The somatosensory system is essential to provide feedback for postural control and, subsequently, DPS [37]. As it pertains to cartilage lesions of the knee, it has been recently reported that articular cartilage lesions have a major influence on knee proprioception [19]. In that study, patients with confirmed articular cartilage lesions showed significantly worse scores in unilateral postural stabilometry than uninjured controls. As a notable point, the patients even exhibited a decreased proprioceptive control of the unaffected knee. This differs from our results but may be due to their patients being pre-operative, while ours were ≥3 years post-operative. As we did not have pre-operative DPS results, it would be purely speculative to state whether our patients regained DPS; however, this may be a clinically relevant topic for future study.

Among our patient cohort, we did not see a difference in the composite reach distance or the anterior reach distance when we compared the index versus the contralateral knees. It had been previously reported, among a prospective cohort, that patients who exhibited an anterior right/left reach distance difference greater than 4 cm were 2.5 times more likely to sustain a lower extremity injury, while those with a composite reach distance of less than 94.0% of their limb length were 6.5 times more likely to have a lower extremity injury [14]. As a cohort, the mean side-to-side difference was 3.8 cm, while some patients exceeded this threshold, as depicted in Fig. (3). Likewise, it was reported that a composite reach index of less than 94% leg length was associated with an elevated risk of re-injury [14], and while there were several of our patients who met this criterion, none had reported a re-injury at the time of follow-up.

The principal drawback to our research is that we did not have values for DPS prior to surgery. Another limitation to this study is the extent to which the findings can be generalized beyond the cases studied. The number here is too limited for broad generalization, however, this be seen as a fruitful avenue for future research under the same theme.

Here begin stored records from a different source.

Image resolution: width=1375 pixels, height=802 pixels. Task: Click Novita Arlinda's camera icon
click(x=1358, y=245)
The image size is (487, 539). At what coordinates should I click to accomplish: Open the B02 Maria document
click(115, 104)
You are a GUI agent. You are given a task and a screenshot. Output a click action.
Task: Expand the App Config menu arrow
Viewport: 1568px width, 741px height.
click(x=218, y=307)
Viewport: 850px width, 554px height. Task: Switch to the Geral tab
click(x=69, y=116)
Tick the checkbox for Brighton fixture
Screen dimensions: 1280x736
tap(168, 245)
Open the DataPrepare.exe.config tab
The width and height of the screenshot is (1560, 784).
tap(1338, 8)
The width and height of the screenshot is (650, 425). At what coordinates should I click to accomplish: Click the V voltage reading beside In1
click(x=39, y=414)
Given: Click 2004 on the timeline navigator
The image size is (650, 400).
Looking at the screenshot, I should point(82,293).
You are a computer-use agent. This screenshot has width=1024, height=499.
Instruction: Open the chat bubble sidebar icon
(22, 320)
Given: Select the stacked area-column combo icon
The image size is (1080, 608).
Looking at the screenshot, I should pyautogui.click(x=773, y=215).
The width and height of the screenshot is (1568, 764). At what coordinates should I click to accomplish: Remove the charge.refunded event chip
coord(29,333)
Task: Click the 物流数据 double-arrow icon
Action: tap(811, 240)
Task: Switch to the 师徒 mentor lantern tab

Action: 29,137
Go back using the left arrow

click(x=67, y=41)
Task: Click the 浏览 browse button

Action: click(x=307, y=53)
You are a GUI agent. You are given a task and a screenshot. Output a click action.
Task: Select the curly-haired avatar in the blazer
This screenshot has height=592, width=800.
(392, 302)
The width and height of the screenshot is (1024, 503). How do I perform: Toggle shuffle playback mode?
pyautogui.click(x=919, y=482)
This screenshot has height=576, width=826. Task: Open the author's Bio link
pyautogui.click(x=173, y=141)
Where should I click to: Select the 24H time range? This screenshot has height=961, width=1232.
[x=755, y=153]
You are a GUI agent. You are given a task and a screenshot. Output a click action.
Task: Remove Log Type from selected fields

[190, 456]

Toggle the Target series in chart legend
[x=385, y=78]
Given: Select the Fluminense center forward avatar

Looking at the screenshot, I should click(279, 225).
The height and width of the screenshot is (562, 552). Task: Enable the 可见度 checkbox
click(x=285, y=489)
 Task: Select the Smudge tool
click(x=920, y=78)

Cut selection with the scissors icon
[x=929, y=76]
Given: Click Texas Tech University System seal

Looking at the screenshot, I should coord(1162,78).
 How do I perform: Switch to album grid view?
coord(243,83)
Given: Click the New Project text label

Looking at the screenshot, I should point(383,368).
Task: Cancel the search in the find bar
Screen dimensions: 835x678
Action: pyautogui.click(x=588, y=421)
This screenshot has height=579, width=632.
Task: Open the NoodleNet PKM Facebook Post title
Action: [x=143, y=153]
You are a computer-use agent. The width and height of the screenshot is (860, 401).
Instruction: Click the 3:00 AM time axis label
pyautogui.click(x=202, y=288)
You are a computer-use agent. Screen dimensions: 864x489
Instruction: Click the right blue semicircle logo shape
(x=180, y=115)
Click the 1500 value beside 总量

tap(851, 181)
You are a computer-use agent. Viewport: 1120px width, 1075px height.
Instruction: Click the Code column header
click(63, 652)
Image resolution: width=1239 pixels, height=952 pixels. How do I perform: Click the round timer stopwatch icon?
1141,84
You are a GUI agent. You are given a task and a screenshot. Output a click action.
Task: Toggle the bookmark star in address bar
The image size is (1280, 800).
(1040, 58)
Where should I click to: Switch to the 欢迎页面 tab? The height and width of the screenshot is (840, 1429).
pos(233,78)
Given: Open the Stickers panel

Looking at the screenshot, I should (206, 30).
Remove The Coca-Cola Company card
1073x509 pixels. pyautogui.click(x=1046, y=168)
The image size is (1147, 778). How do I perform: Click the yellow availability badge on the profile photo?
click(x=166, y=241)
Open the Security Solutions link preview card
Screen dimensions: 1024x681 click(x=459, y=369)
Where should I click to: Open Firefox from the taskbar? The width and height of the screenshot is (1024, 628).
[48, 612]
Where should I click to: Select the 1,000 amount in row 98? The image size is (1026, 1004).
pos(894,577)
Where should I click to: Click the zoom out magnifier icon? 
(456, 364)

Our data represents, to the best of our knowledge, the first study reporting results of dynamic postural stability following cartilage repair in the knee. These results show that besides a positive clinical outcome, the AMIC technique enables normal dynamic postural stability when compared to the contralateral, unoperated limbs.


DPS = Dynamic Postural Stability
VAS = Visual Analogue Scale


The study was approved by the institutional ethical committee (AZ 15-349).


No animals were used for studies that are the basis of this research. All the humans used were in accordance with the Helsinki Declaration of 1975.


Informed consent was obtained from all individuals and participation was voluntary.


STROBE guidelines were followed.


The data supporting the results and findings of this study are available within the article.




The authors declare no conflict of interest, financial or otherwise.


We would like to thank Takanobu Oshima for his editorial assistance.